Но такой уж стих нашел в ту ночь на Нору, она так и сыпала насмешками: говорила, что капитан Квин показал себя храбрым солдатом, что в Лондоне его знают как человека светского и что сколько бы я, Редмонд, ни хвалился своими победами над учителями и деревенским сбродом, что ни говори, капитан Квин – англичанин, а с англичанином шутки плохи!

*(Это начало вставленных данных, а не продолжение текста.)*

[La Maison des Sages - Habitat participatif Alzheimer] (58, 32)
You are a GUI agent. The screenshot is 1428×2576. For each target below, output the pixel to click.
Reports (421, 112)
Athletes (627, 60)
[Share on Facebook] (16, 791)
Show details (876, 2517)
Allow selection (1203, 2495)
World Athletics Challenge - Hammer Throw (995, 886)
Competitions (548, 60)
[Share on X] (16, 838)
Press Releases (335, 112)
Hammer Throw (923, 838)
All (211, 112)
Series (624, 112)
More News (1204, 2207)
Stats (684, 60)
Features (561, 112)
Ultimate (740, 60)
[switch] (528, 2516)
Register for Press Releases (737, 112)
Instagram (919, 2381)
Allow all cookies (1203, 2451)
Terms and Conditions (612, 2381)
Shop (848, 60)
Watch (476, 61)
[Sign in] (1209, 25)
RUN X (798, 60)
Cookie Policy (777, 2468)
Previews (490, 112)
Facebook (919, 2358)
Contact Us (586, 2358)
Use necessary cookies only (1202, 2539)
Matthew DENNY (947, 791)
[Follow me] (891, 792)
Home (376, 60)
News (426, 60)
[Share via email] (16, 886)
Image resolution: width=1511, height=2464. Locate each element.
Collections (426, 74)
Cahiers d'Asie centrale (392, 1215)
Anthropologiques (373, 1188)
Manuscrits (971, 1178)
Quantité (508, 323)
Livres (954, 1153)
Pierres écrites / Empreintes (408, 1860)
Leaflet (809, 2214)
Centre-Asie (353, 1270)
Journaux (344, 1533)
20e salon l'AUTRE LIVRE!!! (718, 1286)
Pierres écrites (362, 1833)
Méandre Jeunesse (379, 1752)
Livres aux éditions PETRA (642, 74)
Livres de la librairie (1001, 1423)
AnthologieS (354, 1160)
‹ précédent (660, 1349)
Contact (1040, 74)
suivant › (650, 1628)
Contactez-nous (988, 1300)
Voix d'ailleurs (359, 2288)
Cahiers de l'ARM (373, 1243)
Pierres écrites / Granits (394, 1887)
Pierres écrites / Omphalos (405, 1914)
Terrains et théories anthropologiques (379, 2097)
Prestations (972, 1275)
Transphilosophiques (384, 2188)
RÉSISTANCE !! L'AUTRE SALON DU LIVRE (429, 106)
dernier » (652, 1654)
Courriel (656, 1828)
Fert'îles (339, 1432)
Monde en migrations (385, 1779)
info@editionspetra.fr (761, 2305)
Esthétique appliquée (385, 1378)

Тут она пустилась рассуждать о вторжении и о прочих военных материях: о короле Фридрихе (в те дни он ходил в протестантских героях), о мосье Тюро и его флоте, о мосье Конфлане и его эскадроне, о Менорке, недавно подвергшейся нападению, и о том, где оная, собственно, находится; оба мы сошлись на том, что в Америке, и оба надеялись, что французов там как следует взгреют!
Я вздохнул (я уже начинал оттаивать) и заговорил о том, как мне хочется быть солдатом, на что Нора, как всегда, возразила:
– Этого еще не хватало! Значит, ты собираешься меня покинуть? И куда ты годишься, скажи на милость? Разве что в недомерки-барабанщики!
На что я поклялся, что все равно буду солдатом, а со временем и генералом.
Так, болтая о том о сем, подъехали мы к мосту, который с этого дня получил название «Прыжок Редмонда». То был старый высокий мост, перекинутый через глубокий ручей, бежавший по каменистому ложу. И когда Дейзи с двойным грузом на него ступила, мисс Нора, дав волю своему воображению и все еще импровизируя на военные темы (голову даю на отсечение, что она думала о капитане Квине), – мисс Нора сказала:
– Редмонд, если ты такой герой, скажи, что бы ты стал делать, когда бы, въехав на мост, увидел на том берегу неприятеля?
– Я выхватил бы саблю и проложил бы себе дорогу.
– Как? Со мной за седлом? Ты, видно, задумал убить меня, бедняжку? – Молодая леди при всяком удобном и неудобном случае называла себя бедняжкой.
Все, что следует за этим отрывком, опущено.